The President of the Government of Catalonia, Pere Aragonès, claimed this afternoon that there is a need for “every day to be 8 March”, reiterating that the purpose of this day is “to visualise the feminist struggle” and rights “for all women”.
The head of the Executive and the Catalan Minister for Equality and Feminisms, Tània Verge, led the institutional act organised by the Government of Catalonia on the occasion of International Women’s Day, commemorated on 8 March.

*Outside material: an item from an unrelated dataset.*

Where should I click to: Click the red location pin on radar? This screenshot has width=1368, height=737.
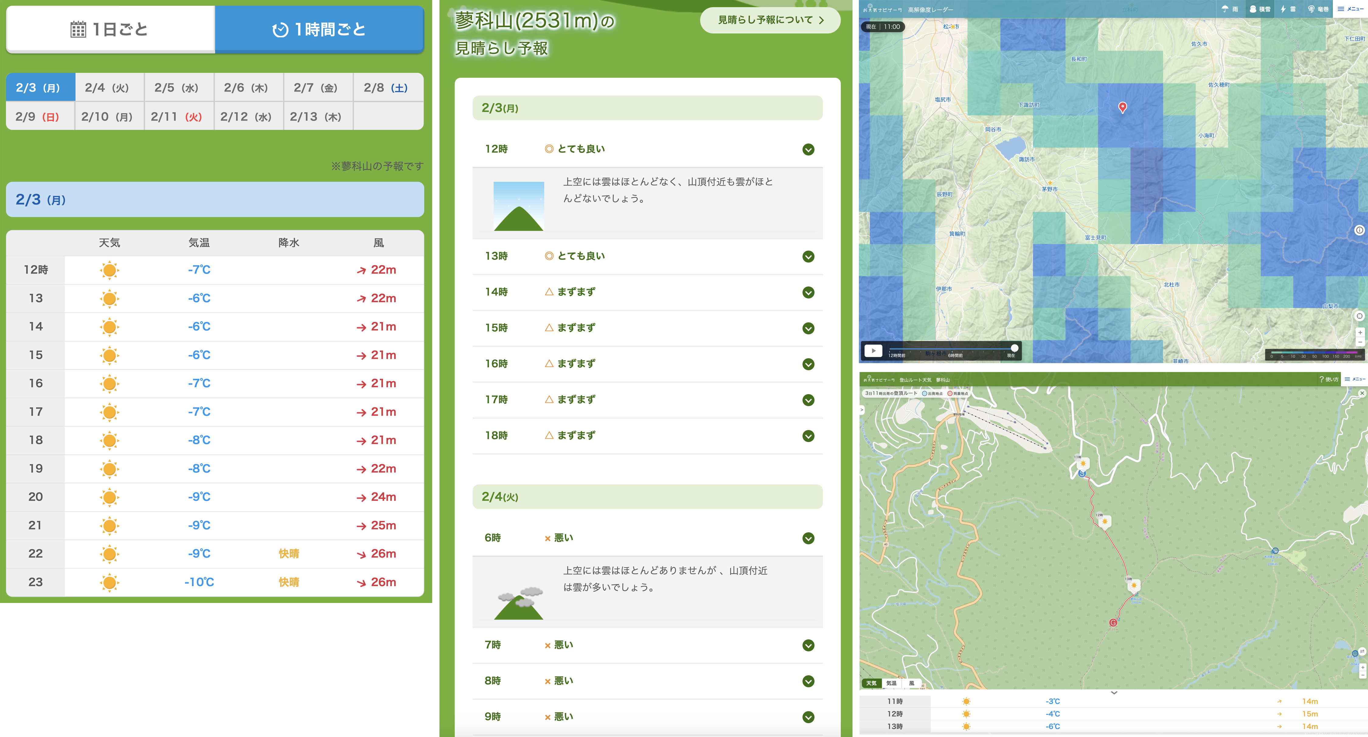(x=1122, y=107)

In this sense, Pere Aragonès stated that “our country has consolidated itself, in many other areas too, but as a global leader in the sphere of feminism and feminist policies” while also recognising that “there is still a great deal of work to be done".
In this regard, he explained that the Catalan Government created the Ministry of Equality and Feminisms three years ago, and that “its objective is not to concentrate all equality and women’s rights policies in a single ministry, but rather to exercise collective leadership through one ministry, making it a commitment of all government ministries and departments”.
President Aragonès noted that the campaign La meva regla, les meves regles (My period, my rules) makes Catalonia “a pioneering country worldwide by ensuring free, reusable menstrual products”, an initiative whose success, according to the head of the Executive, “demonstrates that it was absolutely necessary”.
Aragonès reiterated the advances made in recent years in Catalonia, such as granting leave for perinatal bereavement and menstrual pain, “ensuring the right to voluntary termination of pregnancy throughout Catalonia and the Plan against Obstetric Violence”, without forgetting the fight against gender-based violence, in which he announced “an increase in the number of people, in this case psychologists, working in the care of victims of gender-based violence”.
The head of the executive noted that “in the face of hate speech against feminism, more rights and freedoms for all”. “Feminism today in Catalonia and throughout the world helps us make a better country and a better world, free of inequality, free of racism, free of injustice, free of discrimination, free of violence” he concluded.
During the event, the Minister Verge stressed the importance of the victories achieved by feminist mobilisations, “such as recognition by the international community in the 1990s that sexual and reproductive rights are human rights”. In this regard, Verge reiterated the central role of sexual and reproductive rights “in the struggle to free ourselves from the patriarchy in all areas of our lives”, given that “the right to one’s own body is the most essential right of all for women’s emancipation”.